Comment by ivape
The most obvious blocker is compute. This just requires a shit ton more compute.
The most obvious blocker is compute. This just requires a shit ton more compute.
yeah but training from scratch is a valid solution. And if we can't find easier solutions we should just try to make it work. Compute is the main advantage we have in silica vs biological computers so we might as well push it--like ideally soon we will have one large AI running on datacenter size computer solving really hard problems and it could easily be most of the compute (>95%) is on training step--which is where really AI excels tbh not inference techniques. Like even Alphaproof for example spends most of compute training on solving simpler problems--which btw is one instance of continual training/training at test time which is implemented.

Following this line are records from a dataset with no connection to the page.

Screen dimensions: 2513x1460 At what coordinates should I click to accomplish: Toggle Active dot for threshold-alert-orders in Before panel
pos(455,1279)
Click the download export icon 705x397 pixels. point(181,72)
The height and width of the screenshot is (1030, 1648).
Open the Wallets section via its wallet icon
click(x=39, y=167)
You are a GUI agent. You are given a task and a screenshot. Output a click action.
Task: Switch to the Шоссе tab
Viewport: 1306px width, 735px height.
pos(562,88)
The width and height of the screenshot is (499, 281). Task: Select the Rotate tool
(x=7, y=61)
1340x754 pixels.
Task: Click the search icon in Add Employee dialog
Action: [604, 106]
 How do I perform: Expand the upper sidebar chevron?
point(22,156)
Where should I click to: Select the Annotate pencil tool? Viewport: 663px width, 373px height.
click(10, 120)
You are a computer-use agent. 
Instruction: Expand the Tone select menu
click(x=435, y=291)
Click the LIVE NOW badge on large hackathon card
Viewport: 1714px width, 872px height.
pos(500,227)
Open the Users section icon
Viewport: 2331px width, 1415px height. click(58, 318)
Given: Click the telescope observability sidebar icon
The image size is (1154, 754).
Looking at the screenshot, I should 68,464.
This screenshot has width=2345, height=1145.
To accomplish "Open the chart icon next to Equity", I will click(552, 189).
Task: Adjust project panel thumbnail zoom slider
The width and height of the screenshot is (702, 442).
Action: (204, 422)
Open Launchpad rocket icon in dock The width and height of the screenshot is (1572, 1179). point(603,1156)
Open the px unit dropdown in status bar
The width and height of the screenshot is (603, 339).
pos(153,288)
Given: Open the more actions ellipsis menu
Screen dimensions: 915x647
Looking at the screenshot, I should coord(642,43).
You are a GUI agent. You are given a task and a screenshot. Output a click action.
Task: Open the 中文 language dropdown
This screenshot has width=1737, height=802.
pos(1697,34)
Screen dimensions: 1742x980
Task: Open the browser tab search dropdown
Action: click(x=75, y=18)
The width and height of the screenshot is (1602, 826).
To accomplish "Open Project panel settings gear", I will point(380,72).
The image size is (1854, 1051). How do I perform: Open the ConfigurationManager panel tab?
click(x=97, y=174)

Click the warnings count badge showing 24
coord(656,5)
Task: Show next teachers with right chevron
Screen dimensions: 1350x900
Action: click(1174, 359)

Retrain from stratch does technically solve it.
But it doesn't solve the time aspect.
You need to randomize data in order to train to best quality. In doing that the model has no idea t0 was before t1000. If you don't you get model collapse or heavy bias.
Some attempts at it but nothing crazy effective.
How do you make the mental jump from being able to train a model continuously to an "artificial general intelligence"?
That tracks, but say cost was no object and you had as many H100s as you wanted. Would continuous learning actually work even then?
Maybe part of the inference outputs could be the updates to make to the network
If it was pure compute we'd have simple examples. We can't do this even on the smallest of AI models.
There are tons of benchmarks around this you can easily run with 1 gpu.
It's compute only in the sense that the only way to do it is retrain a model from scratch at every step.
If you solve CL with a CNN you just created AGI.